As soon as the client receives that first bid, they’re looking to find the answers to those burning questions. If you’re the first to move, your proposal becomes the standard by which they judge their project expectations. Don’t underestimate the importance of this aspect of your proposal. It’s a simple change that can have a gigantic impact on your ability to win bids.
2. Talk to the Client
Of course, being first won’t keep you on top of the client’s mental list forever. You must nurture the relationship you’re building and keep redirecting the client’s attention to your proposal. Don’t worry about the client comparing other proposals to yours—you’ve already set the standard. Just keep “teasing” your potential client with more information at each stage of the process. Here are a few ways you can do that:
- Anticipate your competitors’ bids—You probably have an idea of some alternatives your competitors might propose. Follow up with the client to discuss these alternatives and why your approach is superior. Otherwise, your potential client may give these alternatives equal footing with yours.
- Anticipate your client’s concerns—Research past projects on which the client has been involved, as well as what sort of issues were most important. Or, even better, ask them outright. For example, if a previous contractor badly underestimated heating, ventilation and air conditioning (HVAC) costs, explain how your company will avoid committing the same mistake.

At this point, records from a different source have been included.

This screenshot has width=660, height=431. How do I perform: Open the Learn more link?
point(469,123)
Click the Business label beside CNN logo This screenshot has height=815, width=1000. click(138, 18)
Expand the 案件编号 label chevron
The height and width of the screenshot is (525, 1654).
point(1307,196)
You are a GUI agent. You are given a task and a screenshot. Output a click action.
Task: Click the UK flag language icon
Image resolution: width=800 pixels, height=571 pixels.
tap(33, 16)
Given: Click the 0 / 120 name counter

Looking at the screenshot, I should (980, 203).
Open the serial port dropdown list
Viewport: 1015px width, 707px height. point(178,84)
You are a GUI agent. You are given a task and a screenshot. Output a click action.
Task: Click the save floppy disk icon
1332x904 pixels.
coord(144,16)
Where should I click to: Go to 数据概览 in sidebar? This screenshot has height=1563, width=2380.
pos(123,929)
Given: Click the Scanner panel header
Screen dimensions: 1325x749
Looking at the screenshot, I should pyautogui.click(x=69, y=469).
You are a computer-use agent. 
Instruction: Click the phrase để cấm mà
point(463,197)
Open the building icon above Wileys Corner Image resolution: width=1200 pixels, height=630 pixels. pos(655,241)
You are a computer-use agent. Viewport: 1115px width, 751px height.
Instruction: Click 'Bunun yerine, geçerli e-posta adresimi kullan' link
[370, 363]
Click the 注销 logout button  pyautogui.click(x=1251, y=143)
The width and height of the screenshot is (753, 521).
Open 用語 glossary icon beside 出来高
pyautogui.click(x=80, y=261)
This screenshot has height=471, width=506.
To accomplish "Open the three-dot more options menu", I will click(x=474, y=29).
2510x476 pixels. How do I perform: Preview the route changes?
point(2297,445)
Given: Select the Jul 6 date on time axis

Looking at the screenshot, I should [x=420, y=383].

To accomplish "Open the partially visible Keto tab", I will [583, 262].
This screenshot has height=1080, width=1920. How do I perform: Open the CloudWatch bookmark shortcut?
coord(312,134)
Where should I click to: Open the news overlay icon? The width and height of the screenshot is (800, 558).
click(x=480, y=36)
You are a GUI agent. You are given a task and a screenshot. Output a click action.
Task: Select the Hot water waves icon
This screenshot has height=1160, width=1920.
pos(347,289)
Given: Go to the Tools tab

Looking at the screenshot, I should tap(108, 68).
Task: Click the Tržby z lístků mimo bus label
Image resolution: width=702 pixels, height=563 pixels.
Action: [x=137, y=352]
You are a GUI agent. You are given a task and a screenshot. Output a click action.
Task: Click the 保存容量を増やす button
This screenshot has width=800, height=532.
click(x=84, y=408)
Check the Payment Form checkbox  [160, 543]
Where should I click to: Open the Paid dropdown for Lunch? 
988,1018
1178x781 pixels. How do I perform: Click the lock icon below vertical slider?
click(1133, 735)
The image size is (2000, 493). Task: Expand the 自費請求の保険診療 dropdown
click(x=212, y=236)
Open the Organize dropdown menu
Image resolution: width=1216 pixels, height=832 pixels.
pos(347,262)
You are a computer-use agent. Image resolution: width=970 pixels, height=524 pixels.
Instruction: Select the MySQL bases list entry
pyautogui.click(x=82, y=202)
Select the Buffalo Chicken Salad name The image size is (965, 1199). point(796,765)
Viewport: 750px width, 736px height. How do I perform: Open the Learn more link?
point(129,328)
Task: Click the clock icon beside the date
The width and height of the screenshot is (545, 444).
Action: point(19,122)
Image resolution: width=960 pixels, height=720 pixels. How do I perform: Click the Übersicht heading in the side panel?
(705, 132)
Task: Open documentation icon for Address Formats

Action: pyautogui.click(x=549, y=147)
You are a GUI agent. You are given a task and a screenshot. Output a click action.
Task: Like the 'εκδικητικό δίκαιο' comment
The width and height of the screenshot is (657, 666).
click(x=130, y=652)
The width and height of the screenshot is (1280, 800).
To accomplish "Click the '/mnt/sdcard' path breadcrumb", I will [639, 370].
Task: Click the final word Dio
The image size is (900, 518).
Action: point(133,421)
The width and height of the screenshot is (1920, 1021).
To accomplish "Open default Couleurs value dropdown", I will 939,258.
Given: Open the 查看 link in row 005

- Create a one-sheet—A single sheet that lays out the basics of your proposal in a visual style is a great item to pass on to your potential client at a key point in the process. A perfect time would be on the twelfth day, after the request for proposal is released, and the client probably has a few bids in and is starting the process of figuring out which one to go with.
3. Work on Your Value Proposition
You may not think that a past competitor who lowballed you and won the job had a compelling value proposition, but actually, they did. They offered the client the opportunity to save a bunch of money at the outset. That’s the simplest value proposition there is. What you need to do is offer the next client a better value proposition than being the cheapest. That race to the bottom just means disappointed clients and razor-thin profit margins.
All clients want to save money, but most realize that they have to pay for high-value products and services. People pay for value over price all the time, whether it’s brand-name paper towels that do a better job than the generics or higher-quality electronics that offer more features and last longer than those of lesser quality.
Your future clients are no different—they will pay for value if you can show, not tell, your value proposition to them. So, how do you show value? Take the hypothetical client with the previous HVAC disaster as an example. If you hired a competent HVAC specialist to work (successfully) on previous projects, that information is will render you more than enticing to someone who saw the budget of their past project balloon by tens of thousands of dollars because of the mistakes of an unqualified firm.
If you don’t have such a specific example to point to, focus on your customer service. Show how you treated your past clients when crises inevitably arose and how you kept their minds at ease. Whatever it is, there’s something you do better than anyone else. Identify that and then find ways to demonstratively communicate that to potential clients.
Put a Plan into Action
These are simple, fundamental ways you can increase your rate of bids won. Now it’s time to take action and come up with a plan. To begin:
- Hold a meeting with your team to figure out how you can shorten the bid-proposal timeline so that you can submit your bids first.
- Carve out some time to research your potential client after the initial bid is in so that you can begin crafting a follow-up strategy.
- Create a simple, succinct value proposition that will separate you from the pack and then figure out ways you can demonstrate that to the client.